Still, as tricky as it was, this didn’t mean Donovan was incapable of adjusting to Crocker’s adjustments. In fact, as the fight progressed, that is exactly what started to happen. Momentum shifted; patterns changed. After six rounds, Billy Nelson, Crocker’s coach, told his man, “Let’s change the fight around”, then added: “We’re ahead.” That command led to Crocker flirting with the idea of returning to his default factory settings in the seventh round, but by then the shock factor of his approach had somewhat faded. Now Donovan was able to see what Crocker had planned for him and prepare for it. “Am I winning?” Donovan asked Lee in the corner before round eight.
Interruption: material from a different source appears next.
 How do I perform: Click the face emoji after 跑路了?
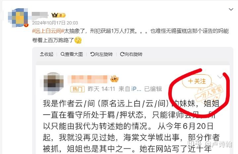[78, 40]
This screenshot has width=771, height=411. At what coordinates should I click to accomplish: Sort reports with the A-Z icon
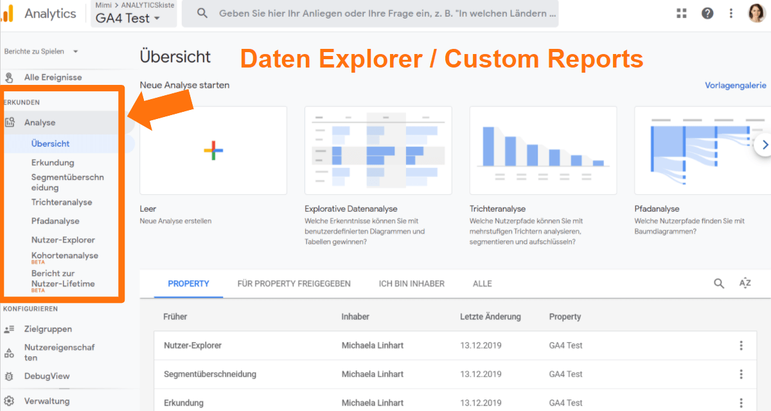(x=745, y=283)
In truth, it was hard to know. He was certainly outworking Crocker through most of the rounds, yet it was Crocker who often produced that one memorable moment to perhaps sway an uncertain judge.
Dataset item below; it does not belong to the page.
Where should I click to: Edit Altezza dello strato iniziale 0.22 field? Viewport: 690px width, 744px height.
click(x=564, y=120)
Then again, by round eight it was quite clear that the same shots that had once unsettled Donovan early – including a rash right hand in the eighth – were now, to Donovan, puddles he could see coming and step around. At times, he even waited for him, let them come, and then countered Crocker’s swings with counterpunches of his own, restoring us, if briefly, to the kind of fight he and we all expected going in.
In the final few rounds that’s kind of what we got. We had Crocker swinging with everything he had – fuelled by desperation or at least some uncertainty – and we had Donovan becoming more and more confident and settling into what can only be described as a groove. It seemed, to all who watched it, a fight of two halves, just as we can now call it a rivalry of two halves. It seemed, to most, as though Donovan had done enough, with his work rate, to get over the line and snatch the belt.
The judges, however – two of them anyway – disagreed. While one scored it to Donovan by a score of 115-111, the other two were more impressed by Crocker’s economy and had him a winner by scores of 114-112 and 114-113. It was, when announced, not only confirmation of Crocker’s career-best win but confirmation that two knockdowns – that is, two single left hooks – were the difference between Donovan, now 14-2 (11 KOs), leaving the ring a world champion and leaving the ring in tears – again.
“A lot of people gave me stick after the first fight [against Paddy Donovan],” Crocker, 22-0 (11 KOs), said. “Well tomorrow, when you do your wee [social media] post, make sure you write: Lewis Crocker world f****** champion.”
To play that role there will be no trickery or deception involved; Lewis Crocker doesn’t need to pretend to be something he is not. He contains multitudes, after all. He is a boxer. He is a brawler. He is now a world champion.